(Data listing)
=-=-=
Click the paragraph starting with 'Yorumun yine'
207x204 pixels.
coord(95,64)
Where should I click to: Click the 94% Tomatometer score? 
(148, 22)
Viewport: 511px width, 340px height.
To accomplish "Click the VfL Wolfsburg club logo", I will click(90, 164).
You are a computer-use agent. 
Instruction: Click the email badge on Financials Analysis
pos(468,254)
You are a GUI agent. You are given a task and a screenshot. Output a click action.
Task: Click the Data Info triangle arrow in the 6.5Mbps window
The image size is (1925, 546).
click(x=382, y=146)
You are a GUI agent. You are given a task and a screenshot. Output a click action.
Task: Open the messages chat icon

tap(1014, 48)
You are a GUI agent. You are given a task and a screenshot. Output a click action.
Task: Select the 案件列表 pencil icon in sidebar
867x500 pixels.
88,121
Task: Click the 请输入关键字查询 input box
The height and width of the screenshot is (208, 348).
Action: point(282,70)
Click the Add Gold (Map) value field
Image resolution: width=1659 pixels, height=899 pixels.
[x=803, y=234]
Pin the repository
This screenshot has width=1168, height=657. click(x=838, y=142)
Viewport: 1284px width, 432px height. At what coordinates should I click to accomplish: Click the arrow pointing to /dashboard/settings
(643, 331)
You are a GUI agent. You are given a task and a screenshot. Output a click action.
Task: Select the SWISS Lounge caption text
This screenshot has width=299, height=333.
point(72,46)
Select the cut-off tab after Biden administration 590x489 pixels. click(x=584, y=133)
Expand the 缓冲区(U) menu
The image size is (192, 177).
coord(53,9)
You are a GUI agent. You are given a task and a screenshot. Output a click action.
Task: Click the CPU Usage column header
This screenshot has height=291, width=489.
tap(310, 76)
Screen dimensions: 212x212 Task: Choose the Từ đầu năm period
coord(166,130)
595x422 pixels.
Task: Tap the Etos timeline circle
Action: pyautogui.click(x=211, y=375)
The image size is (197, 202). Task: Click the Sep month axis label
=-=-=
YOUR OBJECTIVE >> Format every item above as a Markdown table with the columns Row and Line, numbering each line in order and leaving out blank lines.

COMPLETED EXERCISE >>
| Row | Line |
|---|---|
| 1 | Click the paragraph starting with 'Yorumun yine' |
| 2 | 207x204 pixels. |
| 3 | coord(95,64) |
| 4 | Where should I click to: Click the 94% Tomatometer score?  |
| 5 | (148, 22) |
| 6 | Viewport: 511px width, 340px height. |
| 7 | To accomplish "Click the VfL Wolfsburg club logo", I will click(90, 164). |
| 8 | You are a computer-use agent.  |
| 9 | Instruction: Click the email badge on Financials Analysis |
| 10 | pos(468,254) |
| 11 | You are a GUI agent. You are given a task and a screenshot. Output a click action. |
| 12 | Task: Click the Data Info triangle arrow in the 6.5Mbps window |
| 13 | The image size is (1925, 546). |
| 14 | click(x=382, y=146) |
| 15 | You are a GUI agent. You are given a task and a screenshot. Output a click action. |
| 16 | Task: Open the messages chat icon |
| 17 | tap(1014, 48) |
| 18 | You are a GUI agent. You are given a task and a screenshot. Output a click action. |
| 19 | Task: Select the 案件列表 pencil icon in sidebar |
| 20 | 867x500 pixels. |
| 21 | 88,121 |
| 22 | Task: Click the 请输入关键字查询 input box |
| 23 | The height and width of the screenshot is (208, 348). |
| 24 | Action: point(282,70) |
| 25 | Click the Add Gold (Map) value field |
| 26 | Image resolution: width=1659 pixels, height=899 pixels. |
| 27 | [x=803, y=234] |
| 28 | Pin the repository |
| 29 | This screenshot has width=1168, height=657. click(x=838, y=142) |
| 30 | Viewport: 1284px width, 432px height. At what coordinates should I click to accomplish: Click the arrow pointing to /dashboard/settings |
| 31 | (643, 331) |
| 32 | You are a GUI agent. You are given a task and a screenshot. Output a click action. |
| 33 | Task: Select the SWISS Lounge caption text |
| 34 | This screenshot has width=299, height=333. |
| 35 | point(72,46) |
| 36 | Select the cut-off tab after Biden administration 590x489 pixels. click(x=584, y=133) |
| 37 | Expand the 缓冲区(U) menu |
| 38 | The image size is (192, 177). |
| 39 | coord(53,9) |
| 40 | You are a GUI agent. You are given a task and a screenshot. Output a click action. |
| 41 | Task: Click the CPU Usage column header |
| 42 | This screenshot has height=291, width=489. |
| 43 | tap(310, 76) |
| 44 | Screen dimensions: 212x212 Task: Choose the Từ đầu năm period |
| 45 | coord(166,130) |
| 46 | 595x422 pixels. |
| 47 | Task: Tap the Etos timeline circle |
| 48 | Action: pyautogui.click(x=211, y=375) |
| 49 | The image size is (197, 202). Task: Click the Sep month axis label |